In accordance with another aspect, the invention provides a storage, retrieval and processing system for processing objects including a plurality of bins including objects to be distributed, the plurality of bins being provided on an input conveyance system, a programmable motion device that includes an end effector for grasping and moving any of the objects, the programmable motion device being capable of reaching any of the objects within at least one of the plurality of bins in an input area of the input conveyance system, and a routing conveyance system including a conveyor for receiving the selected object, and for moving the selected object from the input area toward a destination container provided at mutually-helically disposed destination container locations.

In accordance with a further aspect, the invention provides a method of providing storage, retrieval and processing of objects.
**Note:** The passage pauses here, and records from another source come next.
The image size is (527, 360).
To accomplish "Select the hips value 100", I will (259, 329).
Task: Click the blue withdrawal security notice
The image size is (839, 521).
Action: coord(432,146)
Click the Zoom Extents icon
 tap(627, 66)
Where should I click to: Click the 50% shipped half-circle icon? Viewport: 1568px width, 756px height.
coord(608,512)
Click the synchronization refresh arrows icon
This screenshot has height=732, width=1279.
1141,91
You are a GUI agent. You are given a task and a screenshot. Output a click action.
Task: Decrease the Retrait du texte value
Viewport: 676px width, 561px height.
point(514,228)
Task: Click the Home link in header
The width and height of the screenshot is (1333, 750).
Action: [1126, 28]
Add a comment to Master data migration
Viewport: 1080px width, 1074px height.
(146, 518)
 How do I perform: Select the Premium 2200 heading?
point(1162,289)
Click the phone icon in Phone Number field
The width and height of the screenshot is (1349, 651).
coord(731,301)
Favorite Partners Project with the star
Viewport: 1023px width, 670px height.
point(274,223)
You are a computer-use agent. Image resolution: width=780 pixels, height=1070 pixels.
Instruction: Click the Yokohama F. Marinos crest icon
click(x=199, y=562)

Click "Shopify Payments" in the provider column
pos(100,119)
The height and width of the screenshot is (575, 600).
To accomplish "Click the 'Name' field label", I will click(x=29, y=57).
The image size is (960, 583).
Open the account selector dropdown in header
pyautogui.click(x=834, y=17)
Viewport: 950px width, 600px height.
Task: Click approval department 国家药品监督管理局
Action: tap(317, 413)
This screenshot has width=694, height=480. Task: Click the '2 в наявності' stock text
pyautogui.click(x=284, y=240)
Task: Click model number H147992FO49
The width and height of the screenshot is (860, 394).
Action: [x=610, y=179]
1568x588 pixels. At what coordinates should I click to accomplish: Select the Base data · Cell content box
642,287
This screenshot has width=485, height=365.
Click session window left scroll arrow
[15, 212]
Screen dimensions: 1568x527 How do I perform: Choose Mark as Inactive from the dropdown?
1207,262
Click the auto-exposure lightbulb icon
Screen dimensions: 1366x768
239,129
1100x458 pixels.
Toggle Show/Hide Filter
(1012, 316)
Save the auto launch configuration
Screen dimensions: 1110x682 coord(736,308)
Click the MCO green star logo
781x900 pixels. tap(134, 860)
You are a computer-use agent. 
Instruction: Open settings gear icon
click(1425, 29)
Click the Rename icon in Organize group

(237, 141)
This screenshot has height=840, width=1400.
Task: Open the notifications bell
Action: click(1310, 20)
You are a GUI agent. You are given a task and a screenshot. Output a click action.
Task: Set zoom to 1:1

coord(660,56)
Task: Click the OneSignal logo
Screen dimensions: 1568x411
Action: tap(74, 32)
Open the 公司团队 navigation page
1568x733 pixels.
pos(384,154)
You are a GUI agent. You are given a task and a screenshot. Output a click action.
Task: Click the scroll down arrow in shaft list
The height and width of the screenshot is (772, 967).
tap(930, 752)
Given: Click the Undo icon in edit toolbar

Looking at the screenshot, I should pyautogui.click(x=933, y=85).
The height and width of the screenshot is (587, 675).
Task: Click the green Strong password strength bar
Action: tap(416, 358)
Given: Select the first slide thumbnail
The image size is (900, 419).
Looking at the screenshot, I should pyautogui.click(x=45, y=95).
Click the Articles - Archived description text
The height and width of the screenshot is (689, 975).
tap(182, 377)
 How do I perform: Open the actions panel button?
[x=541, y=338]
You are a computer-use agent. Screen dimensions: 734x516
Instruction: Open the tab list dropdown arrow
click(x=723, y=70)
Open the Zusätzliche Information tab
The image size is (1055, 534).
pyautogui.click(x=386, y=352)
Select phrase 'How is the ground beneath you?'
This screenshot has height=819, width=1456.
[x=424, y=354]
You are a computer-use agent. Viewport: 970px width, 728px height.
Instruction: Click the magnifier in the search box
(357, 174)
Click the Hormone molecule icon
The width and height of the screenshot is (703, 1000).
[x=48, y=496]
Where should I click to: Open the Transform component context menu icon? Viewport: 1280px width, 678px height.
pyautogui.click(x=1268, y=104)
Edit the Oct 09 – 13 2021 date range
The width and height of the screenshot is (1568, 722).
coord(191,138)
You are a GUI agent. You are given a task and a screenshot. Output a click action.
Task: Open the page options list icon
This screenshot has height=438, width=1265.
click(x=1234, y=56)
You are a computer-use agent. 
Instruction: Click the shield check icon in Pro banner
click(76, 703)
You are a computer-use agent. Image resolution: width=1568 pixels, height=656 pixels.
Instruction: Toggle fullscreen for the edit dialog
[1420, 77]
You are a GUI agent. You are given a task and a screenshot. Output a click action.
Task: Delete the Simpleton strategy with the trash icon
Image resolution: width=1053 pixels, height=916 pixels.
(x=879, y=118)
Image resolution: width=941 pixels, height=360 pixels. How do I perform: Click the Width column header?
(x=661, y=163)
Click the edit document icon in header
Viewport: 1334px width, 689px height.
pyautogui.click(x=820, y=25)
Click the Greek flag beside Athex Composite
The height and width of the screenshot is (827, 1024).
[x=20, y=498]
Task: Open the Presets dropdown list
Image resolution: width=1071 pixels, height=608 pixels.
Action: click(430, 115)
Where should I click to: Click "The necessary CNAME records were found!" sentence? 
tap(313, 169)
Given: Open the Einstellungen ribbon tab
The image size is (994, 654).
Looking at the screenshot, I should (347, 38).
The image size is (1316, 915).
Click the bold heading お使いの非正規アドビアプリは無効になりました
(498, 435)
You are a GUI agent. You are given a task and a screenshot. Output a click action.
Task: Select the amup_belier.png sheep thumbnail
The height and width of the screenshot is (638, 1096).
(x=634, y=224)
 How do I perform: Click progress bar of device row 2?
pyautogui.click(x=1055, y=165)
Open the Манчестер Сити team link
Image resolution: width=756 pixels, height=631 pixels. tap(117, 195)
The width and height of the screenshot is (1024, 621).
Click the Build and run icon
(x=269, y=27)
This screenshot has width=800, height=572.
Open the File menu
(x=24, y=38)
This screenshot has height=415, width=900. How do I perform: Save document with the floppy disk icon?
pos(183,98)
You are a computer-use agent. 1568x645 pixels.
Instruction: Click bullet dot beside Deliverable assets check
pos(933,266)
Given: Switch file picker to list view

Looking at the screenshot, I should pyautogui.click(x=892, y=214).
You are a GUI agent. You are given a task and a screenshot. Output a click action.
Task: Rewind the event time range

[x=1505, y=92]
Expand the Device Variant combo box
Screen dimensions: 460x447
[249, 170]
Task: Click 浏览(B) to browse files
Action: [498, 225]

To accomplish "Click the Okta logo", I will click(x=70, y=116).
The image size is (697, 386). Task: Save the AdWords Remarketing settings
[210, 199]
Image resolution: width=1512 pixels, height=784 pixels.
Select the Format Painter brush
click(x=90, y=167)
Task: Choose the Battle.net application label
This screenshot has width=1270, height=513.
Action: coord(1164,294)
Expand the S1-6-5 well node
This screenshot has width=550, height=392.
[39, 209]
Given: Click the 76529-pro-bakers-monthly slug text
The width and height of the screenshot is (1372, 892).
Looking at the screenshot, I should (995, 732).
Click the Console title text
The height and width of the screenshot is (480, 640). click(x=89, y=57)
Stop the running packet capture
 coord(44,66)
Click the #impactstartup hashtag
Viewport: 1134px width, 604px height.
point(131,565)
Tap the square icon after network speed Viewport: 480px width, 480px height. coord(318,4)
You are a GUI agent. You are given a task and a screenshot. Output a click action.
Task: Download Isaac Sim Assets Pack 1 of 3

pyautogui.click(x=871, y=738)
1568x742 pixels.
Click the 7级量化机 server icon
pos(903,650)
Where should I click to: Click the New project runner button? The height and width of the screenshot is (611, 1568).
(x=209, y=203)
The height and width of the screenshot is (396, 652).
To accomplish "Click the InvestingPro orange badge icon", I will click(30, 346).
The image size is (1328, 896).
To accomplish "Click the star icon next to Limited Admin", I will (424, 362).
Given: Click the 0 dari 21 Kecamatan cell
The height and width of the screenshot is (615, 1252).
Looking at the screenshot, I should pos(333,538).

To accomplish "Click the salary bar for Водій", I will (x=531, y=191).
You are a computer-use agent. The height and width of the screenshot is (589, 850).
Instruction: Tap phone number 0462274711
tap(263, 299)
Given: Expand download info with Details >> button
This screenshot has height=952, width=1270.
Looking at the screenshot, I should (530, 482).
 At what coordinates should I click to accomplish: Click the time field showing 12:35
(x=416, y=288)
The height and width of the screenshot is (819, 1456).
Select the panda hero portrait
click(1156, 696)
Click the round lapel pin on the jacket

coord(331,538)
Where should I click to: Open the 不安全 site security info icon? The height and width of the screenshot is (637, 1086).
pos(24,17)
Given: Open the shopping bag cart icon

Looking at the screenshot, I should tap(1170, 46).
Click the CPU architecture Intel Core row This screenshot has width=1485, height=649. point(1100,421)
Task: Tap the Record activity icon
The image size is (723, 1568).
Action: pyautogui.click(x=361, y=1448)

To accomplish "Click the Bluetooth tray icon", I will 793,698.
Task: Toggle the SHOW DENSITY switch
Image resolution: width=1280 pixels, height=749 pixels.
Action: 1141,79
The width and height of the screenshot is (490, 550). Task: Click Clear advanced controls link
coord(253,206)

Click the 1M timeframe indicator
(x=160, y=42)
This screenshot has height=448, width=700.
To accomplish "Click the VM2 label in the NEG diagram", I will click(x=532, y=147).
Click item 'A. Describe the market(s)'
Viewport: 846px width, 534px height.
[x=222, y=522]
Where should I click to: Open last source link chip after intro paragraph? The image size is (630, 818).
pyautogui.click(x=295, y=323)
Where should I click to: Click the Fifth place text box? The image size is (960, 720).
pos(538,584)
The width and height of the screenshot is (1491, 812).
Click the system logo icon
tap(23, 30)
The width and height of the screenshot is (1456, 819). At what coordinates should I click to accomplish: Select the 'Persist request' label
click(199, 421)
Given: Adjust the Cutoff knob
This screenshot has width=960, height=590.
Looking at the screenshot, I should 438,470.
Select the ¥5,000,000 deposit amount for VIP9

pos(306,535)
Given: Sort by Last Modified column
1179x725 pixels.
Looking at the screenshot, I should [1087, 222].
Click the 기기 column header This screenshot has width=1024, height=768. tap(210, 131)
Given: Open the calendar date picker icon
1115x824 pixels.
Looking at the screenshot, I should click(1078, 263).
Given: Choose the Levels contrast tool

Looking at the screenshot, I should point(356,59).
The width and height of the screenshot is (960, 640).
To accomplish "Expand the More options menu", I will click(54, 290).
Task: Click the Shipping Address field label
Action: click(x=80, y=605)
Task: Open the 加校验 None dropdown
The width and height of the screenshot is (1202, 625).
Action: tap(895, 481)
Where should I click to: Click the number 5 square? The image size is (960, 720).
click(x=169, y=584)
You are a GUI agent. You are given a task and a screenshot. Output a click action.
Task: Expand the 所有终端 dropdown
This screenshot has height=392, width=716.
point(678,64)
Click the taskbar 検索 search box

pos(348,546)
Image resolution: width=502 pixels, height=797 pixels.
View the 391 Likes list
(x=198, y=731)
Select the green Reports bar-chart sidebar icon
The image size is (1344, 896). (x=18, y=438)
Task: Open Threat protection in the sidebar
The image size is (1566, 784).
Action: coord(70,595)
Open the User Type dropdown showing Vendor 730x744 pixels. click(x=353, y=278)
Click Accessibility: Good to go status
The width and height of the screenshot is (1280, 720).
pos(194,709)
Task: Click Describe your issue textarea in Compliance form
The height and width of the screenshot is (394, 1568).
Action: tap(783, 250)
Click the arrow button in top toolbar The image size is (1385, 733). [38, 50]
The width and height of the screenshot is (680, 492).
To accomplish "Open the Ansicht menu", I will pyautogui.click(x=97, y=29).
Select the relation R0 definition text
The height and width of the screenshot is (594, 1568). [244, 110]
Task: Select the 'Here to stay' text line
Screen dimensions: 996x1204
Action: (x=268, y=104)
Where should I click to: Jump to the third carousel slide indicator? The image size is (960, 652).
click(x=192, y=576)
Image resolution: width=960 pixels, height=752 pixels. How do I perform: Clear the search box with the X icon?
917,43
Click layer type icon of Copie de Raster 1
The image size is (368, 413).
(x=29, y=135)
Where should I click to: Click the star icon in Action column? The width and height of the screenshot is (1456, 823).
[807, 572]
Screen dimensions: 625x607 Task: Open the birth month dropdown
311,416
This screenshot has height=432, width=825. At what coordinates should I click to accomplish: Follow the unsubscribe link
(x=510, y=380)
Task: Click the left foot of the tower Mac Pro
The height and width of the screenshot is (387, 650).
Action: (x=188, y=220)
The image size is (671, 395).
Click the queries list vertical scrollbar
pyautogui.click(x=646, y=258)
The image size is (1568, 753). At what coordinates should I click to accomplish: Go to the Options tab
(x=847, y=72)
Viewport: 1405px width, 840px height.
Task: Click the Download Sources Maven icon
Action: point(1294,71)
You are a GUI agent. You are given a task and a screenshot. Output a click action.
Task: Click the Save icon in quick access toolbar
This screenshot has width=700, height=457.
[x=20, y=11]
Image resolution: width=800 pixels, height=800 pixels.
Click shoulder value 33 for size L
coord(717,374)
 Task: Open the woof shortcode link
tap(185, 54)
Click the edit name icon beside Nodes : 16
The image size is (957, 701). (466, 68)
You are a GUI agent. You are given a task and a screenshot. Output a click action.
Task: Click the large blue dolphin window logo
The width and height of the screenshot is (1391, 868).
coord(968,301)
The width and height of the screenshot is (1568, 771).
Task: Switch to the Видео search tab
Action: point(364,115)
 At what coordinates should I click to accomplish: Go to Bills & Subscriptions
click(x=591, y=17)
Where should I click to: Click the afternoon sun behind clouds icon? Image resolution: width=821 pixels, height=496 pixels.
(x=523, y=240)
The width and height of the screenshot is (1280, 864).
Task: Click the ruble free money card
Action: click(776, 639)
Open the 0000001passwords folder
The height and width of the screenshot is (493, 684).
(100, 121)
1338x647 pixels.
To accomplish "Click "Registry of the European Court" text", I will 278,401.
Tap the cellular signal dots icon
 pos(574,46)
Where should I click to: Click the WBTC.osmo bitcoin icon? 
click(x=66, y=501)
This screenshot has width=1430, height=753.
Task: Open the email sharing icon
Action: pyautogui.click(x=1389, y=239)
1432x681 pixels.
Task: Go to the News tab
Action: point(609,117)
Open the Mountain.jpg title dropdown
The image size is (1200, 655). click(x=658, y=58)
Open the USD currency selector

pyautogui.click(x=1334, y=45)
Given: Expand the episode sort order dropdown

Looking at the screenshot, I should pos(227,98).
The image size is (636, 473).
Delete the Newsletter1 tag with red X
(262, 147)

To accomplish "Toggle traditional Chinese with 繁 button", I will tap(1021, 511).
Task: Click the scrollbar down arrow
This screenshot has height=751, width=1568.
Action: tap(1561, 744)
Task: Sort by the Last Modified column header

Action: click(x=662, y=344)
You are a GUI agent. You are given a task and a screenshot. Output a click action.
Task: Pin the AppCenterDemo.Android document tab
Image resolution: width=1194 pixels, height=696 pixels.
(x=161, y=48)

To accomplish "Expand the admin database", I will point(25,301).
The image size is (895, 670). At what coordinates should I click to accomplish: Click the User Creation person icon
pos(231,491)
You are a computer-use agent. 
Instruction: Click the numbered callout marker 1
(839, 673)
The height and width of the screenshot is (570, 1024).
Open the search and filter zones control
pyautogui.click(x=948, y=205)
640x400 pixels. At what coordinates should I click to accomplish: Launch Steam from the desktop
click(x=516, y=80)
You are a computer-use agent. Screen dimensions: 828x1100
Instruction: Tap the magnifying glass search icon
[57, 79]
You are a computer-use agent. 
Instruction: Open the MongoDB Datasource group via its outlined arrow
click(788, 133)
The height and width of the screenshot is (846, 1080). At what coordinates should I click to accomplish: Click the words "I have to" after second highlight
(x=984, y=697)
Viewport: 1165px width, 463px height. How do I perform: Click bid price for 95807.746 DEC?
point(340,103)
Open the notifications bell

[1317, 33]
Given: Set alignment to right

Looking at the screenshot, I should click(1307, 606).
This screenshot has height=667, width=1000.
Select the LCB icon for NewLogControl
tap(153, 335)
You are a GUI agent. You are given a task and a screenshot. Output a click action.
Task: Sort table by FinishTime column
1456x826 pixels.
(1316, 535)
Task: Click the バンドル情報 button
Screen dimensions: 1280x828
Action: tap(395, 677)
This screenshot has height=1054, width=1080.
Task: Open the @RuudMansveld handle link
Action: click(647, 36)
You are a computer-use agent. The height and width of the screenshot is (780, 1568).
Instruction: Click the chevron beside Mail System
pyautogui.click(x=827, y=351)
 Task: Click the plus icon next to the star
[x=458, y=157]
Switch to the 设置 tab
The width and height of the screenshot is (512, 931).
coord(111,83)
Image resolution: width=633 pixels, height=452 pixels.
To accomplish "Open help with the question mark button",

The method includes providing on a conveyance system a plurality of bins including objects to be distributed, grasping and moving objects within at least one of the plurality of bins in an input area of the conveyance system using a programmable motion device that includes an end effector for grasping and moving any of the objects, providing perception data regarding a selected object that is presented to the perception system by the programmable motion device, and routing the selected object in a vertical direction toward a destination container responsive to the perception data, said destination container being provided among a plurality of destination containers at mutually-helically disposed destination container locations, and the vertical direction being generally internal to the mutually-helically disposed destination container locations.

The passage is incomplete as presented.